Sodium sulfate 213.0 g (anhydrous, 3.0 mol of Na) was gradually added into a stirred slurry of Al2(SO4)3 .18H2O 1000g (3.0 mol of Al) in D.I. water 2L and the mixture was stirred to complete dissolution (about 30 min). The total volume was adjusted by addition of D.I. water to 2.7L and the solution was filtered through a fine porosity filter. The obtained 1.1M solution of NaAl(SO4)2 was combined with 226.9g of the Cs salt (350 mmol) in a large 4L beaker. Solid CsCl 6g was added to the stirred mixture, to seed the formation of cesium alum CsAl(SO4)2.12H2O crystals. The mixture was stirred in open Erlenmeyer flask at ambient temperature for 30 hours. During this time, the red-brown slurry of the cesium salt turned into coffee-brown black slurry of the sodium salt intermixed with fine white salt-like crystals of cesium alum. The solids were collected by filtration, rinsed thoroughly with saturated (=1.5M) aqueous sodium sulfate solution (in three portions 3 x 0.5L until the filtrates were colorless) and the obtained filter cake wet with sodium sulfate solution was dried by suction, and then in vacuo for 1 day, until completely dry free-flowing material was obtained. The solids were transferred into a 2L wide-mouth Erlenmeyer flask, 700mL of acetonitrile was added and the mixture was stirred mechanically for 15 min [Note 1]. The resulting deep orange slurry was filtered on a medium porosity Buchner funnel, the cake of insoluble sulfate salts was rinsed with additional acetonitrile (3x100mL until colorless) and was discarded. The combined orange filtrates in a 5L round flask were diluted with MTBE 4L (added in four 1L portions with gentle stirring), the flask was then set aside for 30 min to complete the precipitation. The precipitated crude sodium salt was collected by filtration, rinsed thoroughlt with MTBE (2×0.5L) and dried by suction and then in vacuo.

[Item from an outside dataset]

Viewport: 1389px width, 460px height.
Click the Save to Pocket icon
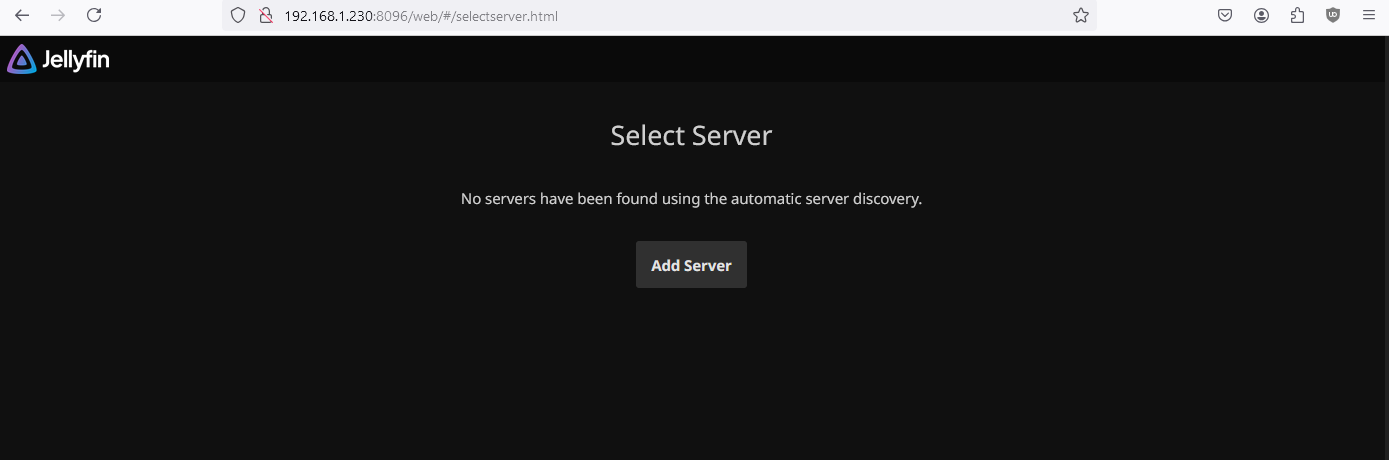point(1225,16)
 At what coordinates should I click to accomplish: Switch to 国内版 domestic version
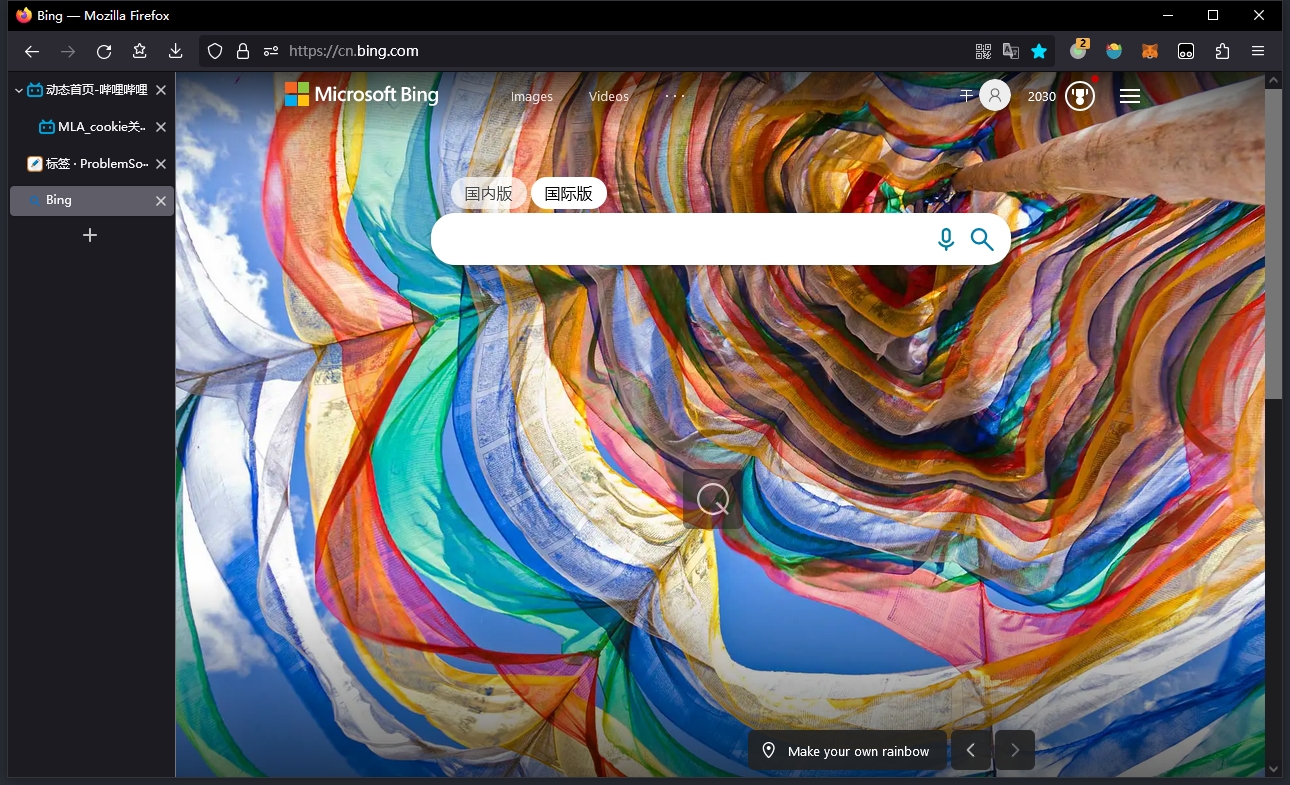[488, 194]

The crude product, 190.4g of a fluffy brown solid (retaining solvent residues and Cs, about 2500-4000 ppm Cs) was transferred into a dry 10L round flask. 191 g of powdered activated molecular sieves 4A [Aldrich 688363, sodium aluminosilicate, SYLOSIV A4 manufactured by Grace Davidson] was added to the flask followed by methyl ethyl ketone 4.2L. With stirring on high speed (800rpm), methanol 600mL was gradually added into the slurry over a 5 min period. The stirring was continued for 30 min, at this time nearly all dark brown lumps of the material dissolved. The resulting orange slurry was filtered through a fine porosity 3L large Buchner funnel [Note 1]. The spent molecular sieves were thorougly rinsed with additional MEK (2x200mL) and discarded. The combined filtrates were precipitated by a gradual addition of MTBE 10L with mechanical sitrring. After complete MTBE addition, the stirring was turned off and the material was allowed to precipitate for additional 30min. The solids were collected by filtration and rinsed thoroughly with MTBE (2×0.5L) and dried by suction. The purified product 184g, containing solvate-bound MTBE, was combined with 3.3L of wet MTBE (prepared by shaking 4L of MTBE with water 50mL in a closed flask, for 30min, and decanting water-saturated MTBE from the water droplets). The mixture was stirred in open 5L wide mouth Erlenmenyer for 40 min. The brown solids were collected by filtration, rinsed with wet MTBE, dried by suction [Note 2] and then then in vacuo overnight (15h). The yield was 176.1g of a heavy dark brown granular solid (93.5% of theory), with HPLC purity 98.7% and a matching elemental analysis. The Cs content was below 100 ppm. There was no MTBE residual odor.
Note 1: The solvolysis with acetonitrile and also with methanol leads to a formation of detectable decomposition products on the timescale of hours. The filtration and precipitation needs to be performed immediately as the material is rather unstable in solution.
Note 2: The product has a tendency to retain organic solvent residues. A re-slurry with wet MTBE transforms the solvates into a more stable dihydrate. There is a second, metastable orange-red dihydrate polymorph that forms temporarily from MTBE-solvated product upon exposure to moist air. A sudden appearance of orange-red particles within the brown-black filter cake of the product during the final filtration is an indication that the material was not fully hydrated and retains still some MTBE solvate. The problem is fixed by repeating the re-slurry in wet MTBE.